On the second Father John album, the search terms have changed: In a chance encounter in the parking lot of the Country Store on Laurel Canyon Drive, Tillman met Emma Garr, the love of his life, a woman who “blackens pages like a Russian romantic, gets down more often than a blow-up doll.” If that sounds like too much information, buckle up: You will soon be shown the view when she’s naked and astride him; hang with them in the Chateau Marmont as they celebrate Satanic Christmas Eve; wait patiently as he deciphers the “mascara, blood, ash and cum” patterns on the “Rorschach sheets” where they make love; and listen as he recounts to her the dream he had about kissing his brother. You know, couple stuff.
The intimacy is dizzying and comforting, which is exactly what Tillman, 33, wants: His goal is to write songs that are worthy of the terrifying thrills that love and marriage have shown him. In language both absurdist and direct, he captures the way that true romance upends your life and challenges you to live up to its initial flush. The world he left behind is here as well, in songs about strange encounters with girls who get naked in the tub with their best friends or black out in his house. “I wanna find somebody,” he thinks as he tries not to freak out over the latter. “Not like this. I’m a decent person. A little aimless.”

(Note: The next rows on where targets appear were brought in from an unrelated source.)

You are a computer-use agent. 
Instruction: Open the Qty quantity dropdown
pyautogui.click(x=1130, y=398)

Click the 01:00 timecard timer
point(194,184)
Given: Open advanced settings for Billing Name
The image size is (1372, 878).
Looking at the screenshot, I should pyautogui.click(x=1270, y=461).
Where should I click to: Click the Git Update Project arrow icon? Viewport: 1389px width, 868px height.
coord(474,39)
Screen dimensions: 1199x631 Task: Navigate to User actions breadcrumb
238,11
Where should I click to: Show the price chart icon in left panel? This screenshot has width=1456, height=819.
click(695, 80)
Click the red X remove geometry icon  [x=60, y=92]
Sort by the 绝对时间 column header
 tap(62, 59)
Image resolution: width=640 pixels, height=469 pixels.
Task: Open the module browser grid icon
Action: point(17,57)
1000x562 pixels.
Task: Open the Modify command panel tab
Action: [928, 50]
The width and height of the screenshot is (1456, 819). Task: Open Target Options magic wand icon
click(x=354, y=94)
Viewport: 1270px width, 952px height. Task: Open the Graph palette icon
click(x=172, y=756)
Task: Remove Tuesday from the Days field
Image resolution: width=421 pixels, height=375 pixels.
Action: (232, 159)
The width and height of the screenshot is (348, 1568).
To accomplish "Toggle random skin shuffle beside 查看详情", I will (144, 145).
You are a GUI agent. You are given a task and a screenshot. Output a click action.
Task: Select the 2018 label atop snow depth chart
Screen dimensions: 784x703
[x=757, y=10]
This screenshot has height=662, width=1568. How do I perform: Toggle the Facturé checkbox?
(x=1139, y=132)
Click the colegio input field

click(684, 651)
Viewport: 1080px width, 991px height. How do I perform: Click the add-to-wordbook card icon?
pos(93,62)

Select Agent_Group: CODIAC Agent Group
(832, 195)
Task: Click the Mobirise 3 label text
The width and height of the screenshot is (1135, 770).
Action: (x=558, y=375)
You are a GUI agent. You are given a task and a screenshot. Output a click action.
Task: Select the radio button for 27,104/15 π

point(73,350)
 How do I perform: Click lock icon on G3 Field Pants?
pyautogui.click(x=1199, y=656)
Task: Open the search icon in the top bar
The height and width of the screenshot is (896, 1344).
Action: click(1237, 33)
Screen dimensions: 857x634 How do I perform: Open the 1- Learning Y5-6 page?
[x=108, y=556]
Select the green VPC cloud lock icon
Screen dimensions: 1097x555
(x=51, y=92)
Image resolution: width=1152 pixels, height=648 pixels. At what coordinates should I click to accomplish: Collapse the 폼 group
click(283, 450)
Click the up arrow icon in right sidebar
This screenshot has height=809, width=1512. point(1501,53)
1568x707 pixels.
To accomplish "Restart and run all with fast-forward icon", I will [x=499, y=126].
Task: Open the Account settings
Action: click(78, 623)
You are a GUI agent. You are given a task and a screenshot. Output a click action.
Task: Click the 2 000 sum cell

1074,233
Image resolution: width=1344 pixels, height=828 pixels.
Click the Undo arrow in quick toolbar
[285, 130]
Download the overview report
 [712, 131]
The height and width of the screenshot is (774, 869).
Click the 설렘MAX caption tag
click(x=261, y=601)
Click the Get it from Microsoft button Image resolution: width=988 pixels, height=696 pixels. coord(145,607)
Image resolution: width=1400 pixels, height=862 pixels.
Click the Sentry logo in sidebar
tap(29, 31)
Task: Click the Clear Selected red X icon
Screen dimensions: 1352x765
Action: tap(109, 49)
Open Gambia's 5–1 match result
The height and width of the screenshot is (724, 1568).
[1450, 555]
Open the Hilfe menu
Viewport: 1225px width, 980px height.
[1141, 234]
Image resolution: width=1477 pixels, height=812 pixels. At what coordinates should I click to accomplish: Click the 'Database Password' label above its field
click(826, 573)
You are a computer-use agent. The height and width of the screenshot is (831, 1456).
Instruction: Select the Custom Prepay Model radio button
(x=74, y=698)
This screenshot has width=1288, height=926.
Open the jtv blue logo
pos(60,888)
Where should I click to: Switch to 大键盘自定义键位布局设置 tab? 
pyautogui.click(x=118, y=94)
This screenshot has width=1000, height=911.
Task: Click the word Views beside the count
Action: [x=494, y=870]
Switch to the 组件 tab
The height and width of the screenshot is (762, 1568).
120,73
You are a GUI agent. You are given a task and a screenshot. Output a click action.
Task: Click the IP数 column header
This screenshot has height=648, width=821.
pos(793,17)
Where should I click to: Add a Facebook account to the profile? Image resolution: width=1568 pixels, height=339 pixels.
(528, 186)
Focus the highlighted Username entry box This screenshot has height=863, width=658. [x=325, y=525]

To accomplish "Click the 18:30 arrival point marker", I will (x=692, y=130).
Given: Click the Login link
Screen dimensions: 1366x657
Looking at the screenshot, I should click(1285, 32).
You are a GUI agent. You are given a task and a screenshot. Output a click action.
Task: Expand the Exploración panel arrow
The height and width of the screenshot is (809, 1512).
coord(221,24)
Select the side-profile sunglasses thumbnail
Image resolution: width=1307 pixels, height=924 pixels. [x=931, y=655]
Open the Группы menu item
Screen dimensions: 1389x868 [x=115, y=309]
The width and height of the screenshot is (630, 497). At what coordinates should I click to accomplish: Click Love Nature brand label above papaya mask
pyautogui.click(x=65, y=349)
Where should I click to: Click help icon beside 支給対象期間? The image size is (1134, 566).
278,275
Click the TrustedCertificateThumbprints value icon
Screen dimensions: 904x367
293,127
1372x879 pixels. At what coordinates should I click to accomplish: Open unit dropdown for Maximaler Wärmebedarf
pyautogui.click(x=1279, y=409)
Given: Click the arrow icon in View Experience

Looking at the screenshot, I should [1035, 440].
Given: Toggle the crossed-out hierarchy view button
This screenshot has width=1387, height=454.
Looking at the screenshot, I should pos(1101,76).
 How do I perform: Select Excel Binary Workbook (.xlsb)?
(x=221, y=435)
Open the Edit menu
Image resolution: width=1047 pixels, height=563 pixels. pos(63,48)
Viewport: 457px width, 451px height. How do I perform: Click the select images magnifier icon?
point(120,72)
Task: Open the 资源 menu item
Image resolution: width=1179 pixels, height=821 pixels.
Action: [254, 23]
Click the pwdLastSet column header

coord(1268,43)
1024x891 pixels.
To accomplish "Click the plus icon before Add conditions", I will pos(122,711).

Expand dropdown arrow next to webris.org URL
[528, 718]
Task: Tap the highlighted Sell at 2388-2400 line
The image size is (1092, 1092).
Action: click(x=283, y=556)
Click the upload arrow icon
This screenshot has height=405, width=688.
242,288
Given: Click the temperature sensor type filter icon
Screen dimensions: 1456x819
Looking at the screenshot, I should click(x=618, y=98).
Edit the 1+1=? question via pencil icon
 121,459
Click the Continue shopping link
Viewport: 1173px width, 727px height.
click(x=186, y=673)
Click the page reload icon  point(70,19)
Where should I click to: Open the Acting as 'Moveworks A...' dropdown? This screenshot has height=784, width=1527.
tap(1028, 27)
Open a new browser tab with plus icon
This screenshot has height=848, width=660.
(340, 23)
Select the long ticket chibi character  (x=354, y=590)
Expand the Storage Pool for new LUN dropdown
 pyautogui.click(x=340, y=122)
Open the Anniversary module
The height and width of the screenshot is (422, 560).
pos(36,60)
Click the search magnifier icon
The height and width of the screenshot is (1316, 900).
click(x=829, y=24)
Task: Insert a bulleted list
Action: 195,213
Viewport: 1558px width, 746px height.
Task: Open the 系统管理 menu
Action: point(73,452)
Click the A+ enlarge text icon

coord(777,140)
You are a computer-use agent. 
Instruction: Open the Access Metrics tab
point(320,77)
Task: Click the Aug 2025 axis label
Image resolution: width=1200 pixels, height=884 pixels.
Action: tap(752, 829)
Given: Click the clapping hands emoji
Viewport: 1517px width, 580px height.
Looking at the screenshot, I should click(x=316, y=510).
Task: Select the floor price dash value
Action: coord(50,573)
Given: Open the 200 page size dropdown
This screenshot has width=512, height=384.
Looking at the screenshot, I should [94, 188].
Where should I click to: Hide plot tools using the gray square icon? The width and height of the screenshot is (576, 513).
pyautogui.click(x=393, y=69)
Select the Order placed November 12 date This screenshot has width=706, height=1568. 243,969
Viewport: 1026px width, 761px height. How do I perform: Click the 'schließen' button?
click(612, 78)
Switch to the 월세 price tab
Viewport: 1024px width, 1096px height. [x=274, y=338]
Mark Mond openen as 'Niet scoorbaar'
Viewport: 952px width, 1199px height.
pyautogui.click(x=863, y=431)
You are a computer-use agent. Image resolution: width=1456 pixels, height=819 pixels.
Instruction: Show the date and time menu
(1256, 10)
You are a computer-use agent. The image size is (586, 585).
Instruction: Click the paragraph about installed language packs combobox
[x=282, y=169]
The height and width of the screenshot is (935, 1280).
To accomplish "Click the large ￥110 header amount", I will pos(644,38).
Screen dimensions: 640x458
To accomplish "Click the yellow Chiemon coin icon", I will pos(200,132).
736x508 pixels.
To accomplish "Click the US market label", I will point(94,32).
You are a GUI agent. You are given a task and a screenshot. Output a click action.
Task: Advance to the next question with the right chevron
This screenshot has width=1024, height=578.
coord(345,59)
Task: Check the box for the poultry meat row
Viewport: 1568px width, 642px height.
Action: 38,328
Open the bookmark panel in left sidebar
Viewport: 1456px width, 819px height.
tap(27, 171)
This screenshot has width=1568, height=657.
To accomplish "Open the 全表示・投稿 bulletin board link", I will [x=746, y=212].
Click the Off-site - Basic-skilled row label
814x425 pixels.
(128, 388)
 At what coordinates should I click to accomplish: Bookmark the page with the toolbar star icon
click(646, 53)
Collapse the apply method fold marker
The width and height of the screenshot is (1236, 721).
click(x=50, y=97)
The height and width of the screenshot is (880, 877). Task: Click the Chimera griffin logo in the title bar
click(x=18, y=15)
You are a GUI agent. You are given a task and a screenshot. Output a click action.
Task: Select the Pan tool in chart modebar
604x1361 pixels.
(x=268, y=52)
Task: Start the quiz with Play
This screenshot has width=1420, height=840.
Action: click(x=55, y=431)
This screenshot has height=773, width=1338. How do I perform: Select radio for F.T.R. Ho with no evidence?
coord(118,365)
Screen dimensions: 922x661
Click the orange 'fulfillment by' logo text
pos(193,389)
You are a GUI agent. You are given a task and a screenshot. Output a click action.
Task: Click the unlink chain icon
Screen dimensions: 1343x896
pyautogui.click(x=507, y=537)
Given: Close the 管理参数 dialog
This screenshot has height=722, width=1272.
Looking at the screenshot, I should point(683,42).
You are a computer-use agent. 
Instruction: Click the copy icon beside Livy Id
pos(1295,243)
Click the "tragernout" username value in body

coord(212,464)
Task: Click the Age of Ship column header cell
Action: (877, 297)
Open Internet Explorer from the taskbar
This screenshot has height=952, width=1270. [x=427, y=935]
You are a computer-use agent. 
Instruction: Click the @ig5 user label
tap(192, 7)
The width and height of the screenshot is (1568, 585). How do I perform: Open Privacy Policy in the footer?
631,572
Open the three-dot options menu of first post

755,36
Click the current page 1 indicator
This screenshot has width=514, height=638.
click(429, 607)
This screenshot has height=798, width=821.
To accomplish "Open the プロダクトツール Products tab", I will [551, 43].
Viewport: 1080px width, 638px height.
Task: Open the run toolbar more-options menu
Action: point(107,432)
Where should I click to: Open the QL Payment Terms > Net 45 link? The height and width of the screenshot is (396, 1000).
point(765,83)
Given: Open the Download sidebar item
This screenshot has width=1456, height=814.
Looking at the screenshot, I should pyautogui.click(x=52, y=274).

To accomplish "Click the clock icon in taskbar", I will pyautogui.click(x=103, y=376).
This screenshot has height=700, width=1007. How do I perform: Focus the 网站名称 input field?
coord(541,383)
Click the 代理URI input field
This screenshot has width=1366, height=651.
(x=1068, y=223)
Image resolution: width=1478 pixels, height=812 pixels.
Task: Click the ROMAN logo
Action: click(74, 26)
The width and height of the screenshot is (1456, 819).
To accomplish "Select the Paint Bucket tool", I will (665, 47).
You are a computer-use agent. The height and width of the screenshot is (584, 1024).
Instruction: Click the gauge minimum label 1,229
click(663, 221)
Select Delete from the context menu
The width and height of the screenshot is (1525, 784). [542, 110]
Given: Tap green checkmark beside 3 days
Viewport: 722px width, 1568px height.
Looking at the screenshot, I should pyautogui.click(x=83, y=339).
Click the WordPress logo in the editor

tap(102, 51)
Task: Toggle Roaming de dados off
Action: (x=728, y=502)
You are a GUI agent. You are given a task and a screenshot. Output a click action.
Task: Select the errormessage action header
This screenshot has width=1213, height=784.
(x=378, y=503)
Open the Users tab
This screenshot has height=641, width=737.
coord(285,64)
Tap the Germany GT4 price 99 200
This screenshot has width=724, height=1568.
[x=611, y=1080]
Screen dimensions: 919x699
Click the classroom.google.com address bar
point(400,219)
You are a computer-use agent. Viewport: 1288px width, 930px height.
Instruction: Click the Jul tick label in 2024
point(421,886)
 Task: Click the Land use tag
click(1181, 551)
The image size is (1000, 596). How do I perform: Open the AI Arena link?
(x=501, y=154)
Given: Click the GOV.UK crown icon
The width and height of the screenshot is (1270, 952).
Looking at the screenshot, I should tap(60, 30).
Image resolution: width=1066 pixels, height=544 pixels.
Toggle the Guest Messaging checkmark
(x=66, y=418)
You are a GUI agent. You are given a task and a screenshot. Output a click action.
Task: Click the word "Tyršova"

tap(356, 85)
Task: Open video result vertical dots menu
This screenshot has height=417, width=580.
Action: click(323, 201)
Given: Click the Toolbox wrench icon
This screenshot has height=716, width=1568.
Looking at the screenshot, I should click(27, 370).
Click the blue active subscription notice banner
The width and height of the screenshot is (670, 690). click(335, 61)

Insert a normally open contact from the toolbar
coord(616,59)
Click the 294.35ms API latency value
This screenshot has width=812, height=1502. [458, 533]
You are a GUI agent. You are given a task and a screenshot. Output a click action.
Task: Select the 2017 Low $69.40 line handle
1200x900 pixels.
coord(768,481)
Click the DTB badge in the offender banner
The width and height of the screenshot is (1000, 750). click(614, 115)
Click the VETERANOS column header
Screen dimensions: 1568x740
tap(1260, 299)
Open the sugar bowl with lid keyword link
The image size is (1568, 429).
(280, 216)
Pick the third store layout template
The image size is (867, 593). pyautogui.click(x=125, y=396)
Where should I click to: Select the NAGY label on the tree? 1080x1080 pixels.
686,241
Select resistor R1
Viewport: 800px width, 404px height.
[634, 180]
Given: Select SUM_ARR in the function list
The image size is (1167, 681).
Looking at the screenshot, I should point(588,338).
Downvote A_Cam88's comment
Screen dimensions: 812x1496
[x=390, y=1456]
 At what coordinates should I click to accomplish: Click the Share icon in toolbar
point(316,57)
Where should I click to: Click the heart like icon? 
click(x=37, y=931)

The tracks float along on melodic exhalations that recall everything from Lee Hazelwood’s international playboy antics to Rufus Wainwright’s lachrymose orchestrations. Lyrically, Tillman has a penchant for enjambment that leaves punchlines and revelations momentarily suspended, so songs unfold with continual surprises.
Perhaps the biggest one is how often it all succeeds. If there’s a funnier, stranger and more touchingly bizarre album released this year, it will be a very good year indeed.